Task item -> The reply should contain the full listing exactly as written and no pictures at all.

Data for this task ->
=-=-=-=-=

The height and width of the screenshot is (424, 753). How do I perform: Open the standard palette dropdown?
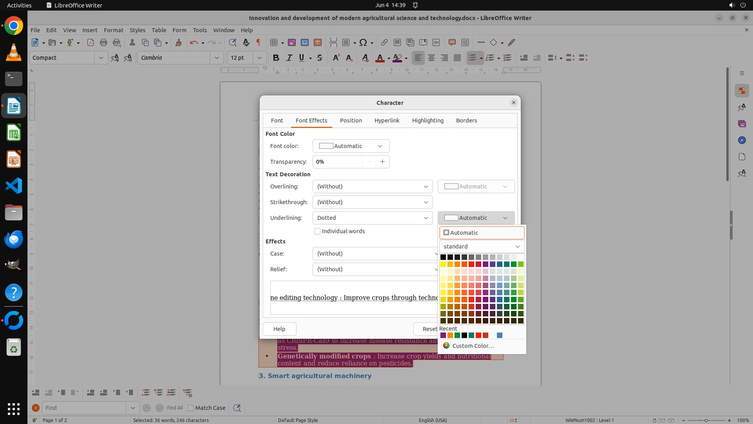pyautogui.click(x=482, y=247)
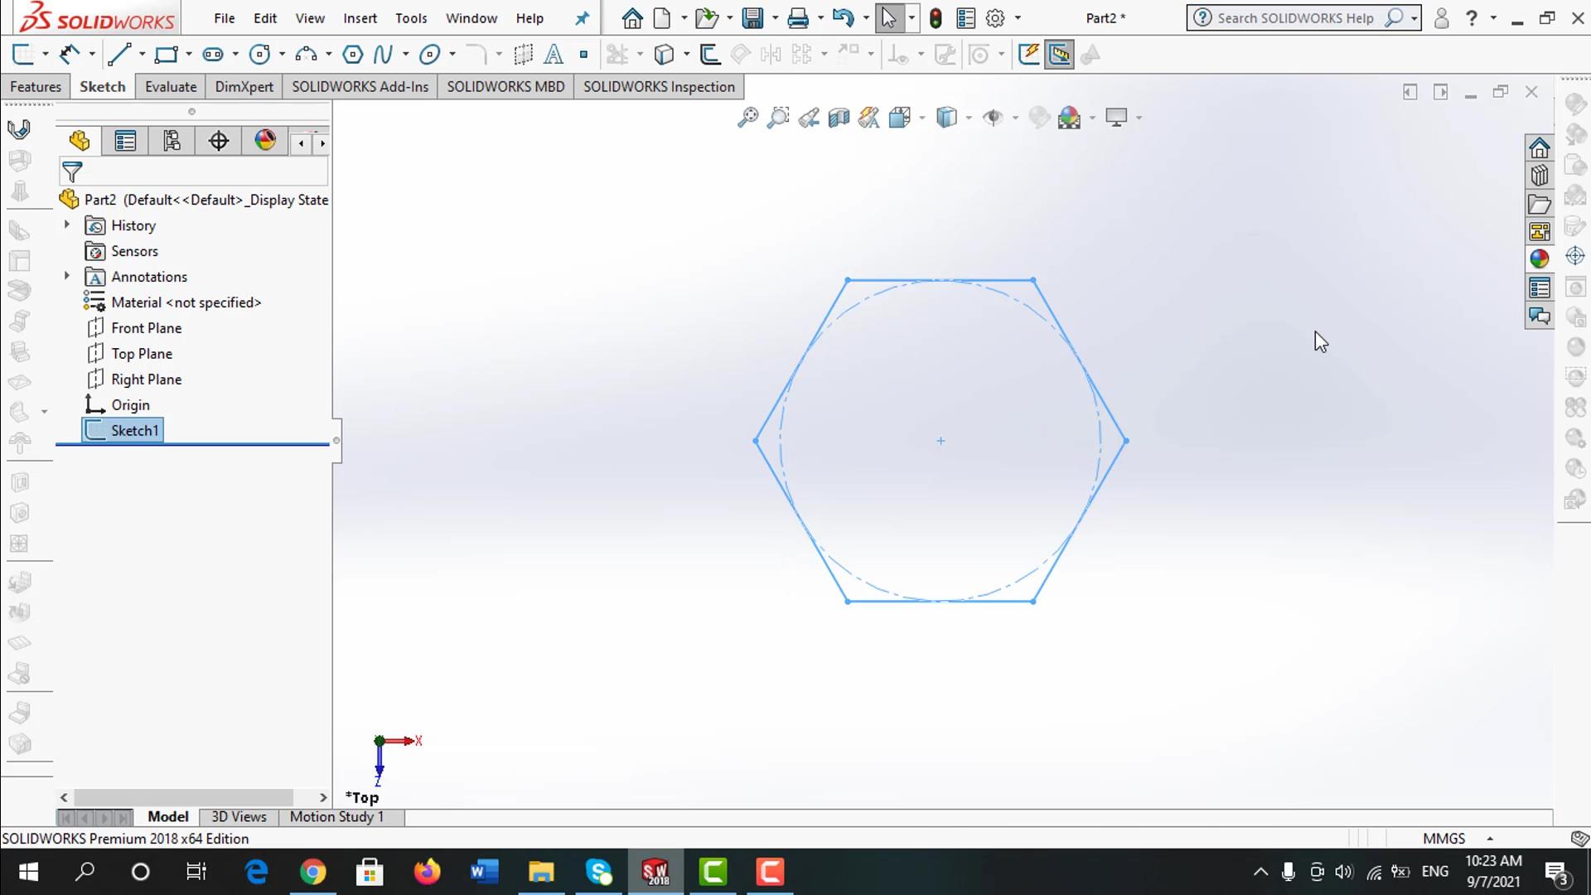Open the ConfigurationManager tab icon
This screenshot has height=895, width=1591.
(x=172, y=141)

=-=-=-=-=

Finished exercise ->
The height and width of the screenshot is (424, 753). How do I perform: Open the standard palette dropdown?
pyautogui.click(x=482, y=247)
Open the ConfigurationManager tab icon
This screenshot has height=895, width=1591.
(x=172, y=141)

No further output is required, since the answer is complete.